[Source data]
——————

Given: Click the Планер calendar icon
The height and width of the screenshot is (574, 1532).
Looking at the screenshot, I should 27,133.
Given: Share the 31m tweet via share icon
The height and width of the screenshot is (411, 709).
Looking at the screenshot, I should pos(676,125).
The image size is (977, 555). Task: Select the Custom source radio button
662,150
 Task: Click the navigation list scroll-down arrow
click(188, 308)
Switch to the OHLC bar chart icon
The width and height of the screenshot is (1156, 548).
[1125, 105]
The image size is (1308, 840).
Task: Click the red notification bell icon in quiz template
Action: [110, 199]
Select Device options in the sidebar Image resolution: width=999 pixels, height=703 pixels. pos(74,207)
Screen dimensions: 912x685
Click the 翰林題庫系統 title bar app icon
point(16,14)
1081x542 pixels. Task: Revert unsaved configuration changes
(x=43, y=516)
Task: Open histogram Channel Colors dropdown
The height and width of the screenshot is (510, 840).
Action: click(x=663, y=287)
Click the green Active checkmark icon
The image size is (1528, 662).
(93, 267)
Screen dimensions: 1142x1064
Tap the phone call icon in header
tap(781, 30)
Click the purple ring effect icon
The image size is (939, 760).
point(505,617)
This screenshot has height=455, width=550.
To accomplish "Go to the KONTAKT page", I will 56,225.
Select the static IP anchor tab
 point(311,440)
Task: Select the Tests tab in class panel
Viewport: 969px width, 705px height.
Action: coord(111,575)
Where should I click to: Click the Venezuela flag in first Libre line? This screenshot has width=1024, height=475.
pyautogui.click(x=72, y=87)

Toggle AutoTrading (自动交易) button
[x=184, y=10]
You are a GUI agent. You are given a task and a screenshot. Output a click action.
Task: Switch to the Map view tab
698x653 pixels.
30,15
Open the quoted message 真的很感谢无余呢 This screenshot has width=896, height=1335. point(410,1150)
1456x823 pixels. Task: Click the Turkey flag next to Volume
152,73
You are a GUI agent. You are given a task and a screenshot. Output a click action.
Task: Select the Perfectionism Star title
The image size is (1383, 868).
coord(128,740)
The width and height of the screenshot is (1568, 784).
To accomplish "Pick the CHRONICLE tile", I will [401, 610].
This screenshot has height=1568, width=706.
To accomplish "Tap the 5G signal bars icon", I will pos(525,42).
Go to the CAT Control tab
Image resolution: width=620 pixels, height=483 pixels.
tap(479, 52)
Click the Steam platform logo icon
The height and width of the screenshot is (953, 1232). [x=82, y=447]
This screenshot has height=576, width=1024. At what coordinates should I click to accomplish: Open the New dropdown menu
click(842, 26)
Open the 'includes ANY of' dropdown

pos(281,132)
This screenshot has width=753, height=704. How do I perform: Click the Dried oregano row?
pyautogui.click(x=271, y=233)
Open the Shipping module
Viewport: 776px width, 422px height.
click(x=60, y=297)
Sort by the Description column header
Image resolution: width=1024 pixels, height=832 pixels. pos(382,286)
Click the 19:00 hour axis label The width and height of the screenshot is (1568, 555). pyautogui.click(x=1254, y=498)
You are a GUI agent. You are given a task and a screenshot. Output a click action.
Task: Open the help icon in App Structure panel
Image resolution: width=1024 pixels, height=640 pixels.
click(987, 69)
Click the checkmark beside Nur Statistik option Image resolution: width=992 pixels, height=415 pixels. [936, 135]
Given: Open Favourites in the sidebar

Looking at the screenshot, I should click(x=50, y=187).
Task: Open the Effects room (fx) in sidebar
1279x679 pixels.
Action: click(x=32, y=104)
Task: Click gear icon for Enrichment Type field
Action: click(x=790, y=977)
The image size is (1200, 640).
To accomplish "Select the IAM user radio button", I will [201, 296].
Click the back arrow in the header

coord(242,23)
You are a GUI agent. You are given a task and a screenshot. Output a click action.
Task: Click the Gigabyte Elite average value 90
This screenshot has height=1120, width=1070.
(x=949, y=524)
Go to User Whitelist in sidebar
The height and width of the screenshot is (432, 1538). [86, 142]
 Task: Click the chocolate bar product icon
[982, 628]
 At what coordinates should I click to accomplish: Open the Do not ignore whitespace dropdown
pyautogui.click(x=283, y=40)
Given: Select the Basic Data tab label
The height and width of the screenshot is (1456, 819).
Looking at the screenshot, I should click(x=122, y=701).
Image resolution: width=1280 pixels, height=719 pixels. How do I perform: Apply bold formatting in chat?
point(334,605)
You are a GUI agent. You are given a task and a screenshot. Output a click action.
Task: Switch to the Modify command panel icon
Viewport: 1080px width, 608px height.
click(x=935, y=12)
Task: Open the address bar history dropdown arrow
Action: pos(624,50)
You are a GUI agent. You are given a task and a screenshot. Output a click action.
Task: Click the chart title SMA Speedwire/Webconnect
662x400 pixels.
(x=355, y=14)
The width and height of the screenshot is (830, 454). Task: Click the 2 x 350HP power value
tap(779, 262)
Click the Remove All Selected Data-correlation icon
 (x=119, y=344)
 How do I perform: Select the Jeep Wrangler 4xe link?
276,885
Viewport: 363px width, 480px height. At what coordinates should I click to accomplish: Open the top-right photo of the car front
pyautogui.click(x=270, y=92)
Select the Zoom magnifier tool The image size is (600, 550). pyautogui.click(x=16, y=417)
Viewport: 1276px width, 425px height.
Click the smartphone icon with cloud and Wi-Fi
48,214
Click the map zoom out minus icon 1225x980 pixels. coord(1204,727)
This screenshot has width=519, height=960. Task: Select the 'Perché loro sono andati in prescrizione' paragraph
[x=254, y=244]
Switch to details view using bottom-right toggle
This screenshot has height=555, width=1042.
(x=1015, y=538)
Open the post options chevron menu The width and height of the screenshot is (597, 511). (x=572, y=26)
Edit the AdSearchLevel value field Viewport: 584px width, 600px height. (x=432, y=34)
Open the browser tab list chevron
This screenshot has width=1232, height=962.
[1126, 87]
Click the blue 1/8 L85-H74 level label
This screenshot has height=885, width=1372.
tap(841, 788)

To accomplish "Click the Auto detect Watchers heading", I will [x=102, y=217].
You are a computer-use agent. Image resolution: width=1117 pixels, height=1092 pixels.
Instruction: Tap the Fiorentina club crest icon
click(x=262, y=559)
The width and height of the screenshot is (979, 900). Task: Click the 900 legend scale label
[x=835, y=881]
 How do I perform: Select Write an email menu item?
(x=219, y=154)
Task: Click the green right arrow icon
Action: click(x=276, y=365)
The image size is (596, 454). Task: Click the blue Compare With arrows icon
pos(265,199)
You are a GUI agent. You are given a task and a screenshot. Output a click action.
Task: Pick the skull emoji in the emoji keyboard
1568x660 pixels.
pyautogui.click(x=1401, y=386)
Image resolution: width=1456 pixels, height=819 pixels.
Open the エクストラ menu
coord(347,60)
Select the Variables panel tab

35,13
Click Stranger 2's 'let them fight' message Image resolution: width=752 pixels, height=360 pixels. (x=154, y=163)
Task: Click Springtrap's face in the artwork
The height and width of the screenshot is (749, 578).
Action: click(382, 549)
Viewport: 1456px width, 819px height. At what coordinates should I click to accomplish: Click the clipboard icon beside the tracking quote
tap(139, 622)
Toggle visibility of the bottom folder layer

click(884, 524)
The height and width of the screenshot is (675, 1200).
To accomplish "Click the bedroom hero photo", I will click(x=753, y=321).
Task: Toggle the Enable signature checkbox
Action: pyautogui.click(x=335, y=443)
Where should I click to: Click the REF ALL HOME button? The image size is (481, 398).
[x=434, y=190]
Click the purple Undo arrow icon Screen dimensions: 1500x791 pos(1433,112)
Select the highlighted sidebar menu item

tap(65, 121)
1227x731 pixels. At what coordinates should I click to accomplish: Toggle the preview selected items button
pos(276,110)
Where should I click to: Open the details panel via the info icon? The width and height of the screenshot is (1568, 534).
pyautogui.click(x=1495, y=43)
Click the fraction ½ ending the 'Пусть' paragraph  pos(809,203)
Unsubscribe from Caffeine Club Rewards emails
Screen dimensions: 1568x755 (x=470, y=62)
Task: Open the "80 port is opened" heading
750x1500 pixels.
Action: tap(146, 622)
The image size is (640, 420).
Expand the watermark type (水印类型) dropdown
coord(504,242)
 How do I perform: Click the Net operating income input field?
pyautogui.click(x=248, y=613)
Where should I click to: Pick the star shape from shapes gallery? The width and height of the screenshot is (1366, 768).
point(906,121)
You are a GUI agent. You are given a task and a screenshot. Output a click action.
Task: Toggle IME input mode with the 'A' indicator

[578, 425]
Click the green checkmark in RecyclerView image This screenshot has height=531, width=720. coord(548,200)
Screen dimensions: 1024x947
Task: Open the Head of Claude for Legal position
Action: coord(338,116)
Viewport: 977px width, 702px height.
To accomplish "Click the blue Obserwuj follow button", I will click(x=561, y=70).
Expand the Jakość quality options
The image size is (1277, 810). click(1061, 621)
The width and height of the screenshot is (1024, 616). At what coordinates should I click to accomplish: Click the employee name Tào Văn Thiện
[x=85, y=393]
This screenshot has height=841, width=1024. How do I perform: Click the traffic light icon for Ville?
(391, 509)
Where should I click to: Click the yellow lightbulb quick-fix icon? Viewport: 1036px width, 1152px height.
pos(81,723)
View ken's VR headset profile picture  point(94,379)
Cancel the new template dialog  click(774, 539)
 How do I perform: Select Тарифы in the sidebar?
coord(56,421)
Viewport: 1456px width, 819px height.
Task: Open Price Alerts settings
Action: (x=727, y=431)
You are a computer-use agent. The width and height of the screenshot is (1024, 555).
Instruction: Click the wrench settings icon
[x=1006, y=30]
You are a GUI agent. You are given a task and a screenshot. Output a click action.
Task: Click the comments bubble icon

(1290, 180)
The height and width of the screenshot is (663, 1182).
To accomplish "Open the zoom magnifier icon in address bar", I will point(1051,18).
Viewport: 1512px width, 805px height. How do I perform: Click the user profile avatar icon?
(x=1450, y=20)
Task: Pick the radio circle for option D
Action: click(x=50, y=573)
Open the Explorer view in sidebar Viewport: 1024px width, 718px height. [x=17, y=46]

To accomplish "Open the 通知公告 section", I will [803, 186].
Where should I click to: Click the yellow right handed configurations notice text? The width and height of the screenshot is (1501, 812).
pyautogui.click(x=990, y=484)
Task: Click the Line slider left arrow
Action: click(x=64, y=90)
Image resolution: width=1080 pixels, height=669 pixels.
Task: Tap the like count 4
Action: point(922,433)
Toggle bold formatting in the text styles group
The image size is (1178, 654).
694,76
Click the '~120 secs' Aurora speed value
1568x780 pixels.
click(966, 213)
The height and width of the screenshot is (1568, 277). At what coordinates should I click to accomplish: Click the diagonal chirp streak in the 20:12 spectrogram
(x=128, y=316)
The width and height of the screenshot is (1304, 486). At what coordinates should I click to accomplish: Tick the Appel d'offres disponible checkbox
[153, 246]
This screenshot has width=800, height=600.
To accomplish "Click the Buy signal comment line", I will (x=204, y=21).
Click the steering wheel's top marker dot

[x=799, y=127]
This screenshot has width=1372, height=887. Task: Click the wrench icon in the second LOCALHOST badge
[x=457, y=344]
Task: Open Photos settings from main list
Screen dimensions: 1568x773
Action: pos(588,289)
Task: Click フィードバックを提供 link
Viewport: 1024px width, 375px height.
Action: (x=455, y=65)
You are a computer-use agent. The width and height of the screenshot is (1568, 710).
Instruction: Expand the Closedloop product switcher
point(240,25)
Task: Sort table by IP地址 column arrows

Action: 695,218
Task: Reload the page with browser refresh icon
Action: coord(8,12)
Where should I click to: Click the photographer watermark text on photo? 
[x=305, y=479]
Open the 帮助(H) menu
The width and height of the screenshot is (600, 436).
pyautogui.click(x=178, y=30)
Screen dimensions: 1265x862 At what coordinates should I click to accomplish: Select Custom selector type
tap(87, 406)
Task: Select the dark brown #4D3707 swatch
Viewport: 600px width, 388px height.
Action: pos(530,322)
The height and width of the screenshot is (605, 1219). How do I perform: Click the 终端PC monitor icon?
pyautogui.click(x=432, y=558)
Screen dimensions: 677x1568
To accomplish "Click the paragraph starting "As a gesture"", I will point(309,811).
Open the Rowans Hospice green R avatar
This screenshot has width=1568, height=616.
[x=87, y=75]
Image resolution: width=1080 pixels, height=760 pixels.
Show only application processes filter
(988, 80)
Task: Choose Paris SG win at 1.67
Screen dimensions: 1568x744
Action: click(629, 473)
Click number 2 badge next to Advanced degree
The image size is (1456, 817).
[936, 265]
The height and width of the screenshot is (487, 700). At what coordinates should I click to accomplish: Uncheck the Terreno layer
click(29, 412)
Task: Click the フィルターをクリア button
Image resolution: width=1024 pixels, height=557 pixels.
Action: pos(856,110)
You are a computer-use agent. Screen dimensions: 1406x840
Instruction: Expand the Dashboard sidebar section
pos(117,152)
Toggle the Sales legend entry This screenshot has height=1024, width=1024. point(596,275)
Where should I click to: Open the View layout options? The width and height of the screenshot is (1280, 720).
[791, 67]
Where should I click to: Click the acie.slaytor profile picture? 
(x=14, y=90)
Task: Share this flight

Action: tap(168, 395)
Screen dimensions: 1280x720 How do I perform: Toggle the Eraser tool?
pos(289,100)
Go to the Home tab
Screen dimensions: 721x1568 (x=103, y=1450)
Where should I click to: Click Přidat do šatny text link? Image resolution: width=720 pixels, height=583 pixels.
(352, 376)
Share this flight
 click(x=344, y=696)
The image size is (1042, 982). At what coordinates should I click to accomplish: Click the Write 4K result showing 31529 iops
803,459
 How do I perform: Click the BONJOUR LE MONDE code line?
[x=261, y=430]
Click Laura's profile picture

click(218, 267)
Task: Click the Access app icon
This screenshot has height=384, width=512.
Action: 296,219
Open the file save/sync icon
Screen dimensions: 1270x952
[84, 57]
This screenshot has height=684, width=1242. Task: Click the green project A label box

——————

## Your task
How many lines in the records contain the string "chart"? Give the number by itself.

## Task solution
2